◆ Exercise brief
Will you pull every line from the listing below and repeat each one verbatim, in its original order?

*** Data to use

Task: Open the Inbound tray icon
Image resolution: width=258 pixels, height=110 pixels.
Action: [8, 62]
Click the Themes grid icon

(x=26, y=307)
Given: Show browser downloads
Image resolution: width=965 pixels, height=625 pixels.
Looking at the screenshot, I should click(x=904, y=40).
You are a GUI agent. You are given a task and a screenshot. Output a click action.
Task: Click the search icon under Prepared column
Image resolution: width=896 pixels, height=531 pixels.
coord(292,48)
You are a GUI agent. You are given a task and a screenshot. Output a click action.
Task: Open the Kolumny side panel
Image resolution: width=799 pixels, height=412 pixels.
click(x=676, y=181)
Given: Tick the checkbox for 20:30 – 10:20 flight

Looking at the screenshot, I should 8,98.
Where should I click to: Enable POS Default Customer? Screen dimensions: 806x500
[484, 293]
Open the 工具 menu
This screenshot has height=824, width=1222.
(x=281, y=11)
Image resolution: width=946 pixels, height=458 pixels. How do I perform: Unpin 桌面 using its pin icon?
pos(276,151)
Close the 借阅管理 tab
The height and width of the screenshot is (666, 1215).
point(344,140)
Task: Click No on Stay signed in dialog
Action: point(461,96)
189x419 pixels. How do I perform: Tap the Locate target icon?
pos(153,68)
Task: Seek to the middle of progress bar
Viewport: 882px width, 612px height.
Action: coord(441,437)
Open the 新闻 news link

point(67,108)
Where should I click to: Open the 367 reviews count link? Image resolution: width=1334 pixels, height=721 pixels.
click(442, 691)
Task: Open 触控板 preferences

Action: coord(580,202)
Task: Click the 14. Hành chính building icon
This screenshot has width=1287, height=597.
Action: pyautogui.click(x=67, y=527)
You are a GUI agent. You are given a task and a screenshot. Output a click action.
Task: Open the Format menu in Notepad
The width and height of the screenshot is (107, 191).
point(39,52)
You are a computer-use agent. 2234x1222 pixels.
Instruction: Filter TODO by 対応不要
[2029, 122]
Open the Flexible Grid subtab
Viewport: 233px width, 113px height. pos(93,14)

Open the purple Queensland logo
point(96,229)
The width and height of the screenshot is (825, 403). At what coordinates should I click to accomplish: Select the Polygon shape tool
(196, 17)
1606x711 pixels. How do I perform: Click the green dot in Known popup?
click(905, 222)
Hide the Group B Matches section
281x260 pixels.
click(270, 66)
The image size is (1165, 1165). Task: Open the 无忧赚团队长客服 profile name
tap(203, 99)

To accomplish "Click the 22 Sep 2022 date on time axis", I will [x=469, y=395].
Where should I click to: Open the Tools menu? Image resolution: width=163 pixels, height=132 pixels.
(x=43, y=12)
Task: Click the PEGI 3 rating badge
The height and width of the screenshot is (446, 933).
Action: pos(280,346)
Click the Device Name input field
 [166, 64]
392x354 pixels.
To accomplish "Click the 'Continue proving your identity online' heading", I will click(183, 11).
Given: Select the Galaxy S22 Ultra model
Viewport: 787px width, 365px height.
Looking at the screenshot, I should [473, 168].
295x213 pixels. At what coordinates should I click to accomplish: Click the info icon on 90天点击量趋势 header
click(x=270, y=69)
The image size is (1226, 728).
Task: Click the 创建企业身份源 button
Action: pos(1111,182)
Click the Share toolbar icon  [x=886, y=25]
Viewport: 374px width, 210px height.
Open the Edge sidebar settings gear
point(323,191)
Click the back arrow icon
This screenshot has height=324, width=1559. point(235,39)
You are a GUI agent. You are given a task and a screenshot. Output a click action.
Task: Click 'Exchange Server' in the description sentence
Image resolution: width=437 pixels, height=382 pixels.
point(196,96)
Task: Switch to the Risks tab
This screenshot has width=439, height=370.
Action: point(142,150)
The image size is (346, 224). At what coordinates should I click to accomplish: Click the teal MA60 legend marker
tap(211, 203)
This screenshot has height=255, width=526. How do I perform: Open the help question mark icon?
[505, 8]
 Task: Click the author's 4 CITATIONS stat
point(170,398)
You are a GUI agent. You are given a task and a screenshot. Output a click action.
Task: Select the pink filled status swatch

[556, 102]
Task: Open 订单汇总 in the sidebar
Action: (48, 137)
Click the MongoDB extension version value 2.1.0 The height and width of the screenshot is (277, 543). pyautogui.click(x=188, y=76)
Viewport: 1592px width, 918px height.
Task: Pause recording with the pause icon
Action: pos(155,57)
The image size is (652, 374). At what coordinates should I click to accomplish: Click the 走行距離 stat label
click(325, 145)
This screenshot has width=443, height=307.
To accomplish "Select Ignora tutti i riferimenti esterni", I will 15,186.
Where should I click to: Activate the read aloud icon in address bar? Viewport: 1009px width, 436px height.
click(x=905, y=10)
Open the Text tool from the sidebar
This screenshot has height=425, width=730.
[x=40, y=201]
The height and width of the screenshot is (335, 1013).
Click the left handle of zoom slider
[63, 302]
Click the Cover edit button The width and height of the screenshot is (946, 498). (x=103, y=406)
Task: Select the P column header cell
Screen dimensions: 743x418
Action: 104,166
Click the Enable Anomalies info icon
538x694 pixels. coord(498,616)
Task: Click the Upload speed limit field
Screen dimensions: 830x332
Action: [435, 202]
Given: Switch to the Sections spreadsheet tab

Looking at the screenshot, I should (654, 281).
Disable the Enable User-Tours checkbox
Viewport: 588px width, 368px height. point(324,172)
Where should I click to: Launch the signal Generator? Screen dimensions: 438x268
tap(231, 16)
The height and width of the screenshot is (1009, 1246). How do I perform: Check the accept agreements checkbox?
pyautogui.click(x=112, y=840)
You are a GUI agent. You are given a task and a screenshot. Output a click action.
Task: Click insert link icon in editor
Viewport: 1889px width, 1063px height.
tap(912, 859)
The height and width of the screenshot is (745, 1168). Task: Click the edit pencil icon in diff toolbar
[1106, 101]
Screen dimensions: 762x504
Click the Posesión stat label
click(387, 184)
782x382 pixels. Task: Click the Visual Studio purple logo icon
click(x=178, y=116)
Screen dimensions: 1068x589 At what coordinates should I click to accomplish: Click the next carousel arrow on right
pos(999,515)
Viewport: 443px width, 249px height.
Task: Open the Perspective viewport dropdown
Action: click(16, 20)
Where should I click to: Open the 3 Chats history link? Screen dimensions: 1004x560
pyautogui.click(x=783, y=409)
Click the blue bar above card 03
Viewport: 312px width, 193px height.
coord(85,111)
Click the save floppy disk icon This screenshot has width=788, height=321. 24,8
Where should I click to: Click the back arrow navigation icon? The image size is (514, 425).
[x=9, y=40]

******

◆ Completed exercise
Task: Open the Inbound tray icon
Image resolution: width=258 pixels, height=110 pixels.
Action: [8, 62]
Click the Themes grid icon

(x=26, y=307)
Given: Show browser downloads
Image resolution: width=965 pixels, height=625 pixels.
Looking at the screenshot, I should click(x=904, y=40).
You are a GUI agent. You are given a task and a screenshot. Output a click action.
Task: Click the search icon under Prepared column
Image resolution: width=896 pixels, height=531 pixels.
coord(292,48)
You are a GUI agent. You are given a task and a screenshot. Output a click action.
Task: Open the Kolumny side panel
Image resolution: width=799 pixels, height=412 pixels.
click(x=676, y=181)
Given: Tick the checkbox for 20:30 – 10:20 flight

Looking at the screenshot, I should 8,98.
Where should I click to: Enable POS Default Customer? Screen dimensions: 806x500
[484, 293]
Open the 工具 menu
This screenshot has height=824, width=1222.
(x=281, y=11)
Image resolution: width=946 pixels, height=458 pixels. How do I perform: Unpin 桌面 using its pin icon?
pos(276,151)
Close the 借阅管理 tab
The height and width of the screenshot is (666, 1215).
point(344,140)
Task: Click No on Stay signed in dialog
Action: point(461,96)
189x419 pixels. How do I perform: Tap the Locate target icon?
pos(153,68)
Task: Seek to the middle of progress bar
Viewport: 882px width, 612px height.
Action: coord(441,437)
Open the 新闻 news link

point(67,108)
Where should I click to: Open the 367 reviews count link? Image resolution: width=1334 pixels, height=721 pixels.
click(442, 691)
Task: Open 触控板 preferences

Action: coord(580,202)
Task: Click the 14. Hành chính building icon
This screenshot has width=1287, height=597.
Action: pyautogui.click(x=67, y=527)
You are a GUI agent. You are given a task and a screenshot. Output a click action.
Task: Open the Format menu in Notepad
The width and height of the screenshot is (107, 191).
point(39,52)
You are a computer-use agent. 2234x1222 pixels.
Instruction: Filter TODO by 対応不要
[2029, 122]
Open the Flexible Grid subtab
Viewport: 233px width, 113px height. pos(93,14)

Open the purple Queensland logo
point(96,229)
The width and height of the screenshot is (825, 403). At what coordinates should I click to accomplish: Select the Polygon shape tool
(196, 17)
1606x711 pixels. How do I perform: Click the green dot in Known popup?
click(905, 222)
Hide the Group B Matches section
281x260 pixels.
click(270, 66)
The image size is (1165, 1165). Task: Open the 无忧赚团队长客服 profile name
tap(203, 99)

To accomplish "Click the 22 Sep 2022 date on time axis", I will [x=469, y=395].
Where should I click to: Open the Tools menu? Image resolution: width=163 pixels, height=132 pixels.
(x=43, y=12)
Task: Click the PEGI 3 rating badge
The height and width of the screenshot is (446, 933).
Action: pos(280,346)
Click the Device Name input field
 [166, 64]
392x354 pixels.
To accomplish "Click the 'Continue proving your identity online' heading", I will click(183, 11).
Given: Select the Galaxy S22 Ultra model
Viewport: 787px width, 365px height.
Looking at the screenshot, I should [473, 168].
295x213 pixels. At what coordinates should I click to accomplish: Click the info icon on 90天点击量趋势 header
click(x=270, y=69)
The image size is (1226, 728).
Task: Click the 创建企业身份源 button
Action: pos(1111,182)
Click the Share toolbar icon  [x=886, y=25]
Viewport: 374px width, 210px height.
Open the Edge sidebar settings gear
point(323,191)
Click the back arrow icon
This screenshot has height=324, width=1559. point(235,39)
You are a GUI agent. You are given a task and a screenshot. Output a click action.
Task: Click 'Exchange Server' in the description sentence
Image resolution: width=437 pixels, height=382 pixels.
point(196,96)
Task: Switch to the Risks tab
This screenshot has width=439, height=370.
Action: point(142,150)
The image size is (346, 224). At what coordinates should I click to accomplish: Click the teal MA60 legend marker
tap(211, 203)
This screenshot has height=255, width=526. How do I perform: Open the help question mark icon?
[505, 8]
 Task: Click the author's 4 CITATIONS stat
point(170,398)
You are a GUI agent. You are given a task and a screenshot. Output a click action.
Task: Select the pink filled status swatch

[556, 102]
Task: Open 订单汇总 in the sidebar
Action: (48, 137)
Click the MongoDB extension version value 2.1.0 The height and width of the screenshot is (277, 543). pyautogui.click(x=188, y=76)
Viewport: 1592px width, 918px height.
Task: Pause recording with the pause icon
Action: pos(155,57)
The image size is (652, 374). At what coordinates should I click to accomplish: Click the 走行距離 stat label
click(325, 145)
This screenshot has width=443, height=307.
To accomplish "Select Ignora tutti i riferimenti esterni", I will 15,186.
Where should I click to: Activate the read aloud icon in address bar? Viewport: 1009px width, 436px height.
click(x=905, y=10)
Open the Text tool from the sidebar
This screenshot has height=425, width=730.
[x=40, y=201]
The height and width of the screenshot is (335, 1013).
Click the left handle of zoom slider
[63, 302]
Click the Cover edit button The width and height of the screenshot is (946, 498). (x=103, y=406)
Task: Select the P column header cell
Screen dimensions: 743x418
Action: 104,166
Click the Enable Anomalies info icon
538x694 pixels. coord(498,616)
Task: Click the Upload speed limit field
Screen dimensions: 830x332
Action: [435, 202]
Given: Switch to the Sections spreadsheet tab

Looking at the screenshot, I should (654, 281).
Disable the Enable User-Tours checkbox
Viewport: 588px width, 368px height. point(324,172)
Where should I click to: Launch the signal Generator? Screen dimensions: 438x268
tap(231, 16)
The height and width of the screenshot is (1009, 1246). How do I perform: Check the accept agreements checkbox?
pyautogui.click(x=112, y=840)
You are a GUI agent. You are given a task and a screenshot. Output a click action.
Task: Click insert link icon in editor
Viewport: 1889px width, 1063px height.
tap(912, 859)
The height and width of the screenshot is (745, 1168). Task: Click the edit pencil icon in diff toolbar
[1106, 101]
Screen dimensions: 762x504
Click the Posesión stat label
click(387, 184)
782x382 pixels. Task: Click the Visual Studio purple logo icon
click(x=178, y=116)
Screen dimensions: 1068x589 At what coordinates should I click to accomplish: Click the next carousel arrow on right
pos(999,515)
Viewport: 443px width, 249px height.
Task: Open the Perspective viewport dropdown
Action: click(16, 20)
Where should I click to: Open the 3 Chats history link? Screen dimensions: 1004x560
pyautogui.click(x=783, y=409)
Click the blue bar above card 03
Viewport: 312px width, 193px height.
coord(85,111)
Click the save floppy disk icon This screenshot has width=788, height=321. 24,8
Where should I click to: Click the back arrow navigation icon? The image size is (514, 425).
[x=9, y=40]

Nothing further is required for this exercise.